Gare
d'Yverdon, fin de matinée ensoleillée. Sur la voie 2, un touriste
prend trois de ses amis en photo. Ils sourient, assis sur un banc.
Derrière eux, trois affiches publicitaires, identiques. Inscrit
dessus: "Ma
vie c'est pas seulement la schizophrénie."
Denis,
qui se bat contre sa dépendance à l'alcool; Denis, qui signe ses
messages Nez Pâle parce qu'il a été adopté au Népal; Denis,
parlant des anxiolytiques qui lui sont administrés parce qu'il a des
problèmes d'insomnie: "C'est
souvent comme ça, avec la médecine occidentale, elle utilise un
Bazooka pour tuer un moustique."
Mia
Couto, parlant des liens entra la biologie, qu'il a étudiée et
qu'il exerce encore professionnellement, et l'écriture, qu'il
pratique avec une inventivité merveilleuse: "Il
s'agit de trouver le plus de réponses possibles, pour finalement ne
jamais en trouver. Les mots, pour moi, ne servent pas seulement à
décrire, mais à découvrir."
Ma
grand-maman, alors qu'on descendait le village, discutant d'arbres et d'oiseaux; ma grand-maman qui venait de me dire avoir entendu la première hirondelle de la saison, le jour précédent; ma grand-maman, une fois
dépassée une assemblée de tilleuls: "L'amour,
c'est sûr que c'est les plus beaux moments d'une vie, mais c'est
aussi une sacrée saloperie."
João,
que tout le monde appelle JO-A-O, alors qu'il s'agit simplement de
prononcer "jouons" sans marquer plus fortement la première
syllabe; João, qui est le catalyseur d'un projet de défilé-spectacle
qui se tiendra dans une communauté où flotte l'esprit de l'Abbé
Pierre; João, qui parle aussi bien de "In the mood for love"

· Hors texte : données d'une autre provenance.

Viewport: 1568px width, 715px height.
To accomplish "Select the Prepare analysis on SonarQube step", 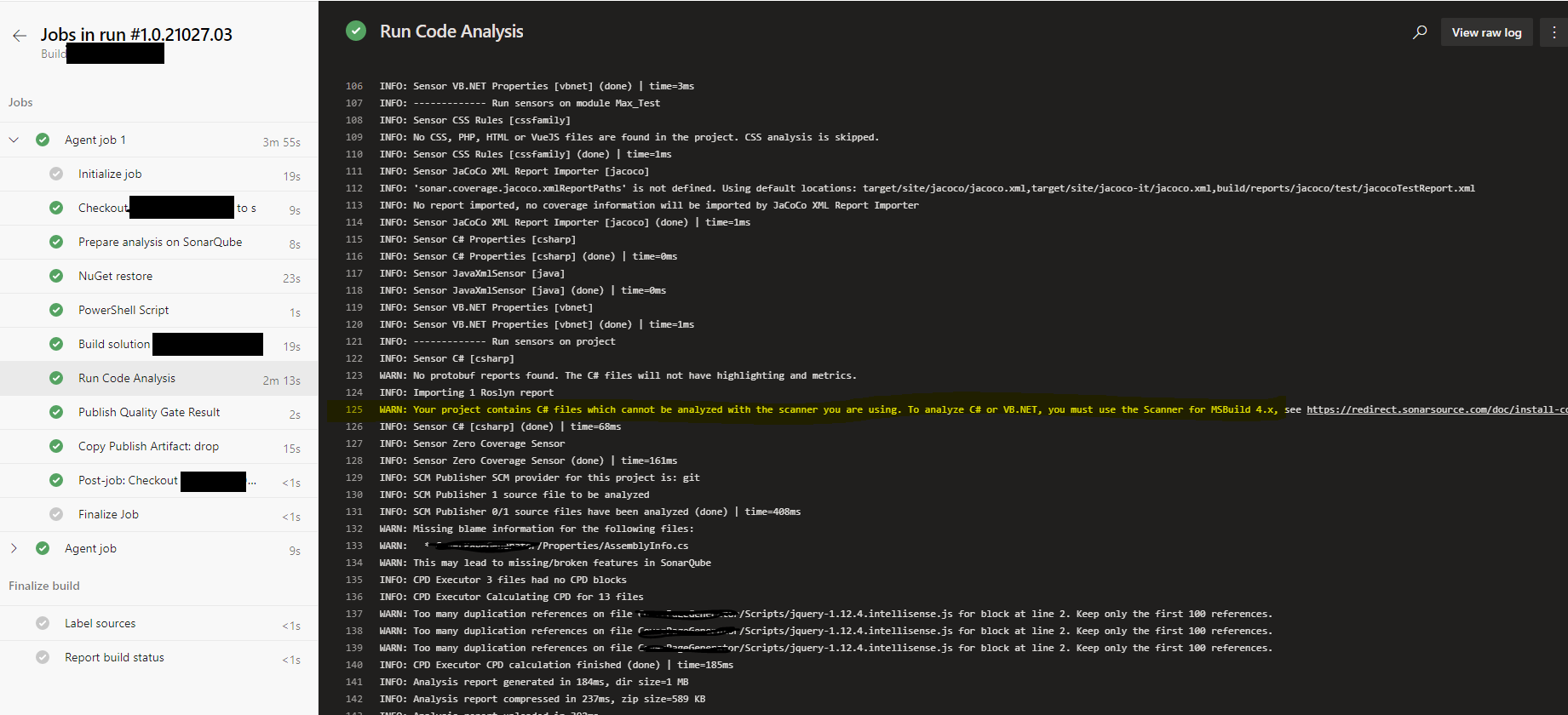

que de Tabucchi ou de Tati; João, qui appartient à Emmaüs depuis
vingt ans; João, qui, d'une bonne cinquantaine d'années d'altitude,
vient de devenir père pour la deuxième fois; João, alors que nous
sommes en train d'essayer différentes tenues et qu'il explique ce
qu'il aimerait réussir à inventer avec nous: "Surtout,
il est important de ne pas perdre une certaine urgence qui naît du
désir."
G.-A.
Goldschmidt, dans un entretien à la radio, expliquant pourquoi il a
délaissé un temps la traduction, notamment de Handke: "J'avais
envie d'écrire mes fromages à moi."
Au
Centre Social Protestant, quand elle voit que je paye les livres au
kilo, comprenant enfin comment je fais pour en amasser une telle
quantité, ma grand-maman laisse échapper:
"Faudra que tu m'expliques pourquoi tu t'obstines à écrire
alors que les livres ne valent définitivement que pouic!!!"
Entendu
alors que je me trouvais dans les toilettes du train: "Sur
ces îles, y a pas beaucoup de bouffe pour les chiens, parfois."
Magnificence
des champs de colza, au printemps. Dire qu'ils sont d'un jaune
éclatant est encore trop peu dire. L'intensité de leur couleur
confère à l'ensemble du paysage une puissance à la bienfaisante
singularité, permettant au bleu et au vert de mieux respirer.
Près
du noyer désormais complètement extrait de la terre, énorme dent
de bois aux racines moribondes, il y a un parterre de confettis,
saupoudré par les cerisiers alentour. Il ne suffit apparemment pas à
leurs fleurs d'être une fête pour les yeux quand elles se ouatent
sur leurs branches, elles continuent le festival une fois sur le sol,
enchantant le regard jusqu'à leur tout dernier souffle.
L'écriture
comme moyen de déboulonner les généralités dans quoi on baigne. L'écriture comme attention renouvelée à ces minuscules bouts de tout qui nous entourent.
Dépiauter des petits riens. Jongler au centre d'un festival de
miettes. Être un boulanger de récupération.